## TEXT PASSAGE:
A Gift Upon the Shore
- First edition cover
- Author: M. K. Wren
- Language: English
- Genre: post-apocalyptic fiction
- Publisher: Ballantine Books
- Publication date: February 3, 1990
- Publication place: United States
- Media type: Print (Hardback & Paperback)
- ISBN: 0-345-36341-8 (first edition, hardback)
- OCLC: 20015052
- Dewey Decimal: 813/.54 20
- LC Class: PS3573.R43 G5 1990

= A Gift Upon the Shore =

1990 novel by M. K. Wren

A Gift Upon the Shore is a post-apocalyptic fiction novel by American author M. K. Wren and published by Ballantine Books in 1990. The story follows two American women, an artist and a writer, who survive pandemic, the collapse of civilization, and a deadly nuclear winter.

==Plot summary==
Set in the near future, A Gift traces the first generations to survive nuclear war and its aftermath. Writer Mary Hope and painter Rachel Morrow scratch out a meager existence on a farm called Amarna on the Oregon coast. They are determined to collect and preserve for a new civilization all the great books of western culture. Farther down the coast lives the Arkites, a fundamentalist group that denies all knowledge not found in the Bible. After a plague strikes the Arkites Mary agrees to take in a few survivors on the condition that she be allowed to educate the children as she sees fit.

## PROBLEM SET:
1. Please set down the passage on A Gift Upon the Shore word for word, starting with "- OCLC: 20015052" and going on through "deadly nuclear winter.".
2. Write the next part of the passage on A Gift Upon the Shore, picking up after its final sentence.

## STUDY MATERIAL:
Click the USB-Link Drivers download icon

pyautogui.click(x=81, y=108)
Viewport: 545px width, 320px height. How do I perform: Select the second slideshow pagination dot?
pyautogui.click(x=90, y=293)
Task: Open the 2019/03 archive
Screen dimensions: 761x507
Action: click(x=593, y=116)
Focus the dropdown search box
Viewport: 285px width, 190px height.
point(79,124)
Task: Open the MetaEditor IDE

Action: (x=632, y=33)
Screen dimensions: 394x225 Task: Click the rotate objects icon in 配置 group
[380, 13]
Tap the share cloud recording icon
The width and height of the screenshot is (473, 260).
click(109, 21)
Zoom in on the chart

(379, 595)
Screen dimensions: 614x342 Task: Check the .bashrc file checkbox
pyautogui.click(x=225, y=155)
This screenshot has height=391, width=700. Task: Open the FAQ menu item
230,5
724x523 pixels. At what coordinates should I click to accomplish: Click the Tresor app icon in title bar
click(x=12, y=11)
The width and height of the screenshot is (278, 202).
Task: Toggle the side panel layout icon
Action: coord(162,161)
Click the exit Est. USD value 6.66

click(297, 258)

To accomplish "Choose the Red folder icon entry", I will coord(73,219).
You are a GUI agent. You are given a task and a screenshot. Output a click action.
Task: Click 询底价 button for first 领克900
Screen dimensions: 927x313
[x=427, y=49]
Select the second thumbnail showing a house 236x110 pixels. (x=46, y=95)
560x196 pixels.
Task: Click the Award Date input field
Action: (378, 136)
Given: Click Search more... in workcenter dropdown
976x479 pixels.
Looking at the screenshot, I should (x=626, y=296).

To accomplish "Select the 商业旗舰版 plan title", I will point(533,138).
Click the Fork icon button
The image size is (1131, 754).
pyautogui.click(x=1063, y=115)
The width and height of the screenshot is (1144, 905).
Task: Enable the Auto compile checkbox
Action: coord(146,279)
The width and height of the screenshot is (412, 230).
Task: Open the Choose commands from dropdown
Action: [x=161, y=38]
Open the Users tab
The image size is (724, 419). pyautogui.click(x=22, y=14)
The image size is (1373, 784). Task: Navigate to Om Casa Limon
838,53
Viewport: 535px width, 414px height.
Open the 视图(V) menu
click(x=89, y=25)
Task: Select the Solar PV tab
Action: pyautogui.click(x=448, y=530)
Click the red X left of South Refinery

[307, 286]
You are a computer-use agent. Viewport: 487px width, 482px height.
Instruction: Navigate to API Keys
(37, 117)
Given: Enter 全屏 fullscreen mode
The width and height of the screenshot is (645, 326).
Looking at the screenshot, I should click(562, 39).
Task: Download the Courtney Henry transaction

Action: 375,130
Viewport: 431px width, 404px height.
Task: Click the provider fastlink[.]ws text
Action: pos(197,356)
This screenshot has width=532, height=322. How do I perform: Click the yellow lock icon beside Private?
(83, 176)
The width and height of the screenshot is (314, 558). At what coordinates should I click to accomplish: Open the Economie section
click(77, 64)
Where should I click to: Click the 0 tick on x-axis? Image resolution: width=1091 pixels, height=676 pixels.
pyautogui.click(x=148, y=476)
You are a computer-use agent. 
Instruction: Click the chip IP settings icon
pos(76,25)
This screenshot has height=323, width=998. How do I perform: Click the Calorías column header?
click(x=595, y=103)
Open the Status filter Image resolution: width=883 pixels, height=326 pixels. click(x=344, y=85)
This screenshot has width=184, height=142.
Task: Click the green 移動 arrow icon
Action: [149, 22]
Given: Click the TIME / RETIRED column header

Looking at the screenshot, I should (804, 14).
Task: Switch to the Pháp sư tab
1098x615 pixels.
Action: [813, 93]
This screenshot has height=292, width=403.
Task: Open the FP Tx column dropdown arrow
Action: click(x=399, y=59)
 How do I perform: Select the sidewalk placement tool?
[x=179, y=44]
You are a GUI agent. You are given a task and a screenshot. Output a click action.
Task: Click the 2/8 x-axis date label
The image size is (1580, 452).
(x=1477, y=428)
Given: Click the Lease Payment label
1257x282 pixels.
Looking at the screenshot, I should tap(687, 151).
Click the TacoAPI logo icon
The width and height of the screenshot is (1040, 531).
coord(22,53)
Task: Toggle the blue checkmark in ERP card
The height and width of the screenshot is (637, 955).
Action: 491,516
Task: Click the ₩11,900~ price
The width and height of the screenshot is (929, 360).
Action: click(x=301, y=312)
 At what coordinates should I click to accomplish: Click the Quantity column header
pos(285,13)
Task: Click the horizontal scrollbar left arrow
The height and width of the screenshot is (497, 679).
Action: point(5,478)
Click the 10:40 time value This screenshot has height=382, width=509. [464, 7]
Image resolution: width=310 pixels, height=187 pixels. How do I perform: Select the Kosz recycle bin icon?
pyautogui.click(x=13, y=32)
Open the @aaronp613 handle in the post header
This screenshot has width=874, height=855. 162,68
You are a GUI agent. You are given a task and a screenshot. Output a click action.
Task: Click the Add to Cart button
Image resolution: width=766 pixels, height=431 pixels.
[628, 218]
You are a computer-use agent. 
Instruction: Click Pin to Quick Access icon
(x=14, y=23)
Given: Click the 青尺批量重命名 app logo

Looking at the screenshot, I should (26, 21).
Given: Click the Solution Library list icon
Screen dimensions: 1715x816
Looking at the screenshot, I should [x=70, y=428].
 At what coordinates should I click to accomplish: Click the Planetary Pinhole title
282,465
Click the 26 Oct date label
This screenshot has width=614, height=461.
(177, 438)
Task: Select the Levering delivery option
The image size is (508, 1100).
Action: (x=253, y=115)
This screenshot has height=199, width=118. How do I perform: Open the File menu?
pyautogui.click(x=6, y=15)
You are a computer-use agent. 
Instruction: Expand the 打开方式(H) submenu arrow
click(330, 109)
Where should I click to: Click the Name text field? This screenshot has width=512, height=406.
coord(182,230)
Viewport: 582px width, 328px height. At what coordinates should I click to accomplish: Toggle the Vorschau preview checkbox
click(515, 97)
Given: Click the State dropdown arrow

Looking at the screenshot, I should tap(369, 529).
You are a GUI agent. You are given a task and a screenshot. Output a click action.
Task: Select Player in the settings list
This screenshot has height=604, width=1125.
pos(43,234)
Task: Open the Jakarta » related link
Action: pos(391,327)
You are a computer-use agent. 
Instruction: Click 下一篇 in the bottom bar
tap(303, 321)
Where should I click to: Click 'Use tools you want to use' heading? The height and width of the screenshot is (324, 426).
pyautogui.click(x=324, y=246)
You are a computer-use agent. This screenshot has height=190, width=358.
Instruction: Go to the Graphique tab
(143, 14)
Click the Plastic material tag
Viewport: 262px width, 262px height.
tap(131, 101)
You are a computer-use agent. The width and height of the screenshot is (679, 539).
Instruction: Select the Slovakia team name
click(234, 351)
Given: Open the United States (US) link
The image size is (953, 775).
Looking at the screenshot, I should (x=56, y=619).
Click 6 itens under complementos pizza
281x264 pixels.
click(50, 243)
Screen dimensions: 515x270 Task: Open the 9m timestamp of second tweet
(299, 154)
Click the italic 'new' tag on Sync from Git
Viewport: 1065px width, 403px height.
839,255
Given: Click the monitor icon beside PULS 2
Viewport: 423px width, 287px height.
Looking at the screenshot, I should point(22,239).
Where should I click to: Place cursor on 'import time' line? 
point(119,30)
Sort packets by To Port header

## RESULTS FOR EACH TASK:
1.
- OCLC: 20015052
- Dewey Decimal: 813/.54 20
- LC Class: PS3573.R43 G5 1990

= A Gift Upon the Shore =

1990 novel by M. K. Wren

A Gift Upon the Shore is a post-apocalyptic fiction novel by American author M. K. Wren and published by Ballantine Books in 1990. The story follows two American women, an artist and a writer, who survive pandemic, the collapse of civilization, and a deadly nuclear winter.

2.
==Reception==
Publishers Weekly called the novel "unsparing but ultimately hopeful...Wren's post-nuclear world rings true, as do her compelling depictions of the subsistence-level daily life--the triumphs, the losses and the desperation." Kirkus Reviews dubbed the novel as "Beautifully realized, with solid characters, but unoriginal, obvious, implausible, obtrusively symbolic, and far too slow in the development: more admirable than practical." The Los Angeles Times commented: "This cautionary novel is scarier than anything by Stephen King or Clive Barker...Wren’s writing is clear and concise for the most part, though bordering on the mystic when it comes to her descriptions of the woods, and especially the ocean in its many moods."